** Problems **
1. In the text on the Babylon protocol upgrade, what caused the block reward computation to differ from the published formula?
2. From the text on the Babylon protocol upgrade, print the passage that begins at the words "Can we write" and ends after the words "of the testnet.".

** Document **

——————————

Once again this kind of bug can be avoided using a simpler release process which we are currently implementing and will be in place before the next release. The goal is to reduce to a minimum the number of steps needed to release Mainnet starting from the master development branch. This will simplify testing and leave less room for errors.

In the future, we will run testnets before injection that simulate the migration from the old state machine to the new. In this instance it would have meant running a testnet with 004 and then upgrading the running network to 005, while at the same time generating load by randomly sending transactions. This kind of testnet would have caught the previous bug.

Post-Activation of Babylon

Issue: the formula for block rewards

After the activation of Babylon, users realised that the computation of rewards was slighly different with respect to the formula published in the blog post describing Emmy+, the improved consensus algorithm.

The reason for this difference is a bug in the implementation of the formula, which results in a loss of precision when calculating the baking rewards.

This precision loss does not affect the security of Emmy+ and a fix will be offered in the upcoming protocol upgrade.

How to Improve

This kind of bugs should be more easily spotted and avoided, we see two lessons to learn here.

Can we write fewer bugs in the future?

We are going to improve our release process for protocols by having
- comprehensive unit tests
- a clearer, stricter, policy for code reviews
- a clearer freeze and review period before injection
Bugs still happen, how can we make sure we notice them?

Despite having Babylonnet running since September 27th, we didn’t sufficiently encourage participation and for this reason the traffic on the network has not been a realistic sample of mainnet.

Furthermore the lack of testnet support from block explorers has strongly limited the capacity of users and developers to inspect the data of the testnet.

In the last month there was a reorganisation of the testnets infrastructure to improve the service and engage more members of the community.

Moreover several block explorers, such as TzStats, are working to support Babylonnet and will support future test chains.

——————————

Dataset rows
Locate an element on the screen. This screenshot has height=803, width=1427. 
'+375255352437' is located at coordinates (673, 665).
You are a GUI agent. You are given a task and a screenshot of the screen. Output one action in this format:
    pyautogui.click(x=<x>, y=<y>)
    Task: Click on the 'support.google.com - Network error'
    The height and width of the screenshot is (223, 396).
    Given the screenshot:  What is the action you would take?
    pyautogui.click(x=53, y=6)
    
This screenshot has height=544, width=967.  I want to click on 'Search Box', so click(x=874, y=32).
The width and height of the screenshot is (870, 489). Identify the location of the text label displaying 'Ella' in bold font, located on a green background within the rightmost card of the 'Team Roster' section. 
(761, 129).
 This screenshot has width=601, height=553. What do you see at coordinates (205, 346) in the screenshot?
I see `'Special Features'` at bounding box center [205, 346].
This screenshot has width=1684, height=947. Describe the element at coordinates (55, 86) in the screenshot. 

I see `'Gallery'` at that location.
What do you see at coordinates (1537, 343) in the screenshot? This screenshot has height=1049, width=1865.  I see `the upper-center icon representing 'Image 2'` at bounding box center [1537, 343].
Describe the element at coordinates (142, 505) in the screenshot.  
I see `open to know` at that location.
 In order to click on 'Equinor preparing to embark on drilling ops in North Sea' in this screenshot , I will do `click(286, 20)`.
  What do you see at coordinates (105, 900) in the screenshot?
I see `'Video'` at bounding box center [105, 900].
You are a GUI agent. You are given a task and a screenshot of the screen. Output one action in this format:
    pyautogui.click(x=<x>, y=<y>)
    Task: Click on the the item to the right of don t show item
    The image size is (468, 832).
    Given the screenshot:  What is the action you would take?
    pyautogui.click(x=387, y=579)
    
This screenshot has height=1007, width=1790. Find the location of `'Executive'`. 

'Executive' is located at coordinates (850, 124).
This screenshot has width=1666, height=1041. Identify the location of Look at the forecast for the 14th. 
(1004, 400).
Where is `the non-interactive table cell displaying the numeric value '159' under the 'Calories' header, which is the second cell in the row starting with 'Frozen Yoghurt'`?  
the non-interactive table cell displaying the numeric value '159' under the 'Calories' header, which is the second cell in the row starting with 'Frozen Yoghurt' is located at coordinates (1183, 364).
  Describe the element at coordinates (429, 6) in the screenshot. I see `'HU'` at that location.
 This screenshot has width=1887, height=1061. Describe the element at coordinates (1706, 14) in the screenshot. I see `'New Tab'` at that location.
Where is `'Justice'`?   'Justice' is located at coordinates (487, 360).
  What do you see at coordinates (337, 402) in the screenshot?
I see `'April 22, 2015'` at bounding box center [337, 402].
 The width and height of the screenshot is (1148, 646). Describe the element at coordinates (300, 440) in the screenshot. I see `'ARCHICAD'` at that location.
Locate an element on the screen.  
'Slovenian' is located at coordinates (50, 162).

——————————

** The solutions **
1. A bug in the implementation of the formula, which caused a loss of precision when calculating the baking rewards.

2.
Can we write fewer bugs in the future?

We are going to improve our release process for protocols by having
- comprehensive unit tests
- a clearer, stricter, policy for code reviews
- a clearer freeze and review period before injection
Bugs still happen, how can we make sure we notice them?

Despite having Babylonnet running since September 27th, we didn’t sufficiently encourage participation and for this reason the traffic on the network has not been a realistic sample of mainnet.

Furthermore the lack of testnet support from block explorers has strongly limited the capacity of users and developers to inspect the data of the testnet.